Writeup: Introducing Serious Games (“EteRNA”

EteRNA by Rhiju Das and Adrien Treuille

EteRNA is a game about RNA folding, allowing players to learn how base pairs combine to change RNA molecule shapes. It also offers the possibility of creating entirely new ways fold RNA molecules.

The game provides a number of kinds of play, including the “challenge” of manipulating complex chemistry to solve for a particular target shape, the “discovery” of learning about how RNA molecules work, and the “sensation” provided by the game’s clean and engaging aesthetic.

The game was a highly effective application of the MDAO framework. It’s clear the game designers, a group of scientists funded by organizations concerned with educating the public on health and science issues, began with identifying and “understanding the nature of the desired outcomes.” Namely, the game sought to educate more of the public about the important science of RNA folding, which is fundamental to medicines like mRNA vaccines. There is also the underlying objective of open-sourcing medical research, with the game claiming “no computer” can solve all the game’s challenges and that, by playing, anyone can “help advance medical research.” This focus on learning outcomes and public benefit aligns with the MDAO implementation/design strategy of beginning with outcomes and working through layers of abstraction toward the underlying mechanics.

What jumps out immediately as a player is how aesthetically appealing the game is. An RNA learning game could easily be boring or intimidating, but the EterRNA creators used color, sound, and a clean layout to inject excitement and positive feedback, effectively using my senses to achieve the “sensation” form of fun.

Image: The game greets the player on the first puzzle with a clean display that utilizes mostly primary colors on a soothing blue backdrop, lots of unused space, and a central toolbar with easy-to-understand icons. The player is provided with plain-language, click-through tutorials that introduce only the tools needed to solve the puzzle at hand. As puzzles become progressively more difficult in subsequent levels, the walk-through tutorials reappear to introduce new tools and concepts.

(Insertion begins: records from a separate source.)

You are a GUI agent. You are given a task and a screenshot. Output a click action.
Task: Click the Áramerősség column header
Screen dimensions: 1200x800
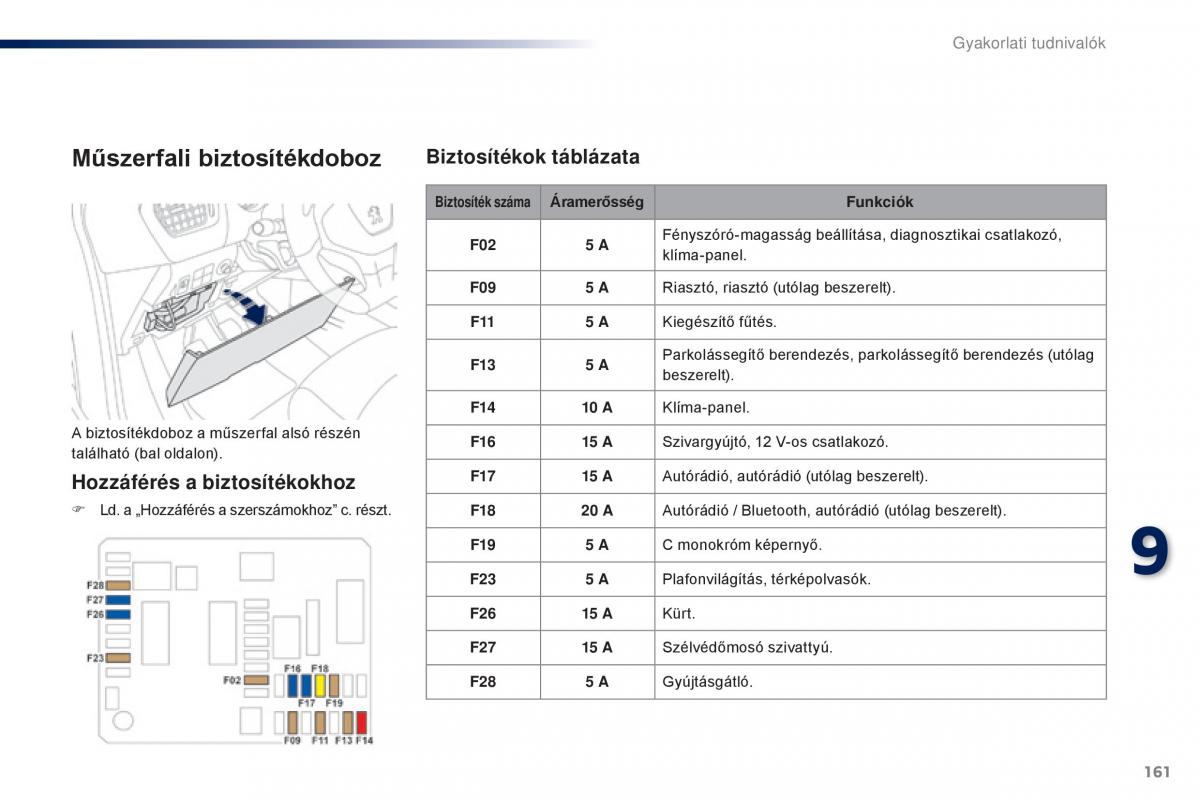tap(597, 202)
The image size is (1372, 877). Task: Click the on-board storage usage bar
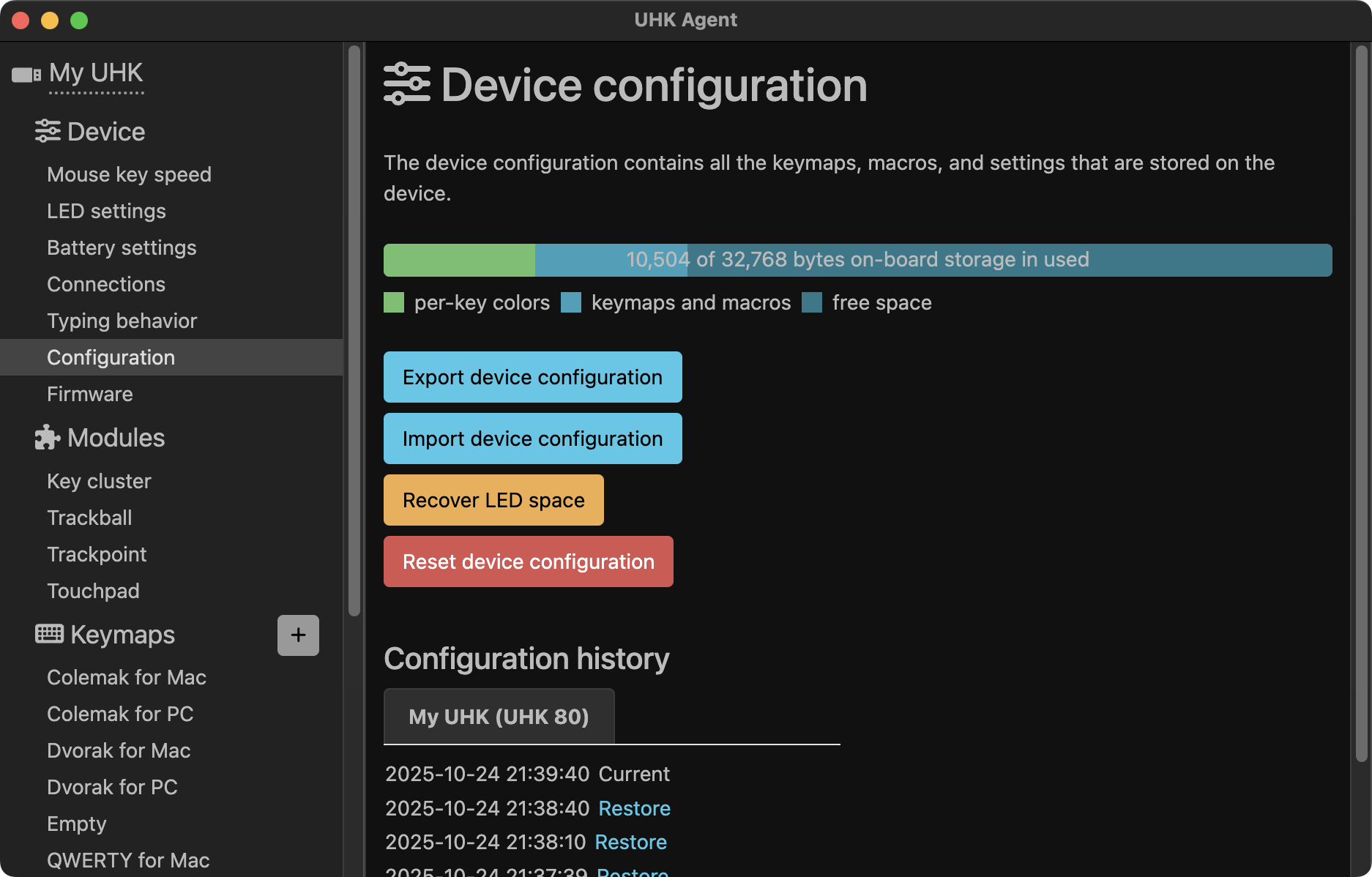857,260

Image: The clean, primary color aesthetic of the game erupts into intense color beams and bubbles when you solve a puzzle.

This helped to pull me into the game and keep me engaged with what was relatively sophisticated and challenging content. These aesthetics were supported and triggered by simple, clean underlying dynamics and mechanics. The only tool I needed, other than reading, was the mouse click. Single clicks were enough to replace and flip bases, as well as move between the natural and target views.  I could easily imagine creating a bunch of different tools for manipulating the complex chemistry of RNA molecules, but because the designers prioritized the clean, engaging aesthetic, they managed to keep the mechanics streamlined. This allowed a dynamic of unencumbered problem-solving and learning to emerge.

While I can’t know for sure without being in the room, the experience of the game felt like a highly competent application of MDAO that succeeded in achieving an ambitious outcome. It’s easy to imagine how a game about RNA folding might fail, berating the player with overly dense academic content and complex controls. But EteRNA’s developers, by starting with outcomes and prioritizing aesthetics and then adding dynamics and mechanics “designed to support the decisions made in the previous levels of design,” (Browning, 127) I emerged from the game significantly more knowledgeable about challenging subject matter than I entered.